TASK DESCRIPTION => Below is a listing; copy all of it exactly.

ENTRIES PROVIDED =>
•••••
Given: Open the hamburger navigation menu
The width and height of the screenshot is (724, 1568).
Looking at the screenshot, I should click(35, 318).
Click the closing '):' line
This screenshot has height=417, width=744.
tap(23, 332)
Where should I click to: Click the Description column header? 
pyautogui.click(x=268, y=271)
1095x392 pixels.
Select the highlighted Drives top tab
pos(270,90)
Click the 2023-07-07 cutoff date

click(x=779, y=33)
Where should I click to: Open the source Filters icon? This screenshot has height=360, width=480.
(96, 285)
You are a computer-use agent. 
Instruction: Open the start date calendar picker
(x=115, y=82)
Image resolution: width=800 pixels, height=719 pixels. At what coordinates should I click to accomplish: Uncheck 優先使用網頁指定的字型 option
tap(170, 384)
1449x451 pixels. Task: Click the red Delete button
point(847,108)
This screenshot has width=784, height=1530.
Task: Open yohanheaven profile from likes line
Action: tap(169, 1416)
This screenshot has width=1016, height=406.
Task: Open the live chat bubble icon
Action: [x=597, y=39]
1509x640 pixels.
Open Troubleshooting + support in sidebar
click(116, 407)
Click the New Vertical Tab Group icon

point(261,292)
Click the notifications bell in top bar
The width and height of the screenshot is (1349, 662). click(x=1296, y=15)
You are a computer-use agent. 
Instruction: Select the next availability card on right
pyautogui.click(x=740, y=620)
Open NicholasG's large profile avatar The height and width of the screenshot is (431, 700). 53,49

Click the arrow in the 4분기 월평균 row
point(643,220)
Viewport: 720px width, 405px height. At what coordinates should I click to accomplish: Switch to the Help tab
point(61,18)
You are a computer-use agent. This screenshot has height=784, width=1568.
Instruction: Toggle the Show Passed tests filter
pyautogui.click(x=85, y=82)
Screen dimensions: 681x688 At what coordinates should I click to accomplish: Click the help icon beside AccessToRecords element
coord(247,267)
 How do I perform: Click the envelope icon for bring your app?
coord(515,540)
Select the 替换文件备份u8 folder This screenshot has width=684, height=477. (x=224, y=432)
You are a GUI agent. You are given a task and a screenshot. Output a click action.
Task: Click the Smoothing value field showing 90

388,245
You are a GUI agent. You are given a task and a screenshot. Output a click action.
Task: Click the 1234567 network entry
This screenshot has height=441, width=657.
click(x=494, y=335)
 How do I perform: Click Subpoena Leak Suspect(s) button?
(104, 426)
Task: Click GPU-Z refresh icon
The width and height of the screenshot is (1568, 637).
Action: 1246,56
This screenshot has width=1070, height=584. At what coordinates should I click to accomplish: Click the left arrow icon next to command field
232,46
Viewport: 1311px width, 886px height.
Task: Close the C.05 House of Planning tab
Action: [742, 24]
•••••
YOUR RESPONSE =>
Given: Open the hamburger navigation menu
The width and height of the screenshot is (724, 1568).
Looking at the screenshot, I should click(35, 318).
Click the closing '):' line
This screenshot has height=417, width=744.
tap(23, 332)
Where should I click to: Click the Description column header? 
pyautogui.click(x=268, y=271)
1095x392 pixels.
Select the highlighted Drives top tab
pos(270,90)
Click the 2023-07-07 cutoff date

click(x=779, y=33)
Where should I click to: Open the source Filters icon? This screenshot has height=360, width=480.
(96, 285)
You are a computer-use agent. 
Instruction: Open the start date calendar picker
(x=115, y=82)
Image resolution: width=800 pixels, height=719 pixels. At what coordinates should I click to accomplish: Uncheck 優先使用網頁指定的字型 option
tap(170, 384)
1449x451 pixels. Task: Click the red Delete button
point(847,108)
This screenshot has width=784, height=1530.
Task: Open yohanheaven profile from likes line
Action: tap(169, 1416)
This screenshot has width=1016, height=406.
Task: Open the live chat bubble icon
Action: [x=597, y=39]
1509x640 pixels.
Open Troubleshooting + support in sidebar
click(116, 407)
Click the New Vertical Tab Group icon

point(261,292)
Click the notifications bell in top bar
The width and height of the screenshot is (1349, 662). click(x=1296, y=15)
You are a computer-use agent. 
Instruction: Select the next availability card on right
pyautogui.click(x=740, y=620)
Open NicholasG's large profile avatar The height and width of the screenshot is (431, 700). 53,49

Click the arrow in the 4분기 월평균 row
point(643,220)
Viewport: 720px width, 405px height. At what coordinates should I click to accomplish: Switch to the Help tab
point(61,18)
You are a computer-use agent. This screenshot has height=784, width=1568.
Instruction: Toggle the Show Passed tests filter
pyautogui.click(x=85, y=82)
Screen dimensions: 681x688 At what coordinates should I click to accomplish: Click the help icon beside AccessToRecords element
coord(247,267)
 How do I perform: Click the envelope icon for bring your app?
coord(515,540)
Select the 替换文件备份u8 folder This screenshot has width=684, height=477. (x=224, y=432)
You are a GUI agent. You are given a task and a screenshot. Output a click action.
Task: Click the Smoothing value field showing 90

388,245
You are a GUI agent. You are given a task and a screenshot. Output a click action.
Task: Click the 1234567 network entry
This screenshot has height=441, width=657.
click(x=494, y=335)
 How do I perform: Click Subpoena Leak Suspect(s) button?
(104, 426)
Task: Click GPU-Z refresh icon
The width and height of the screenshot is (1568, 637).
Action: 1246,56
This screenshot has width=1070, height=584. At what coordinates should I click to accomplish: Click the left arrow icon next to command field
232,46
Viewport: 1311px width, 886px height.
Task: Close the C.05 House of Planning tab
Action: [742, 24]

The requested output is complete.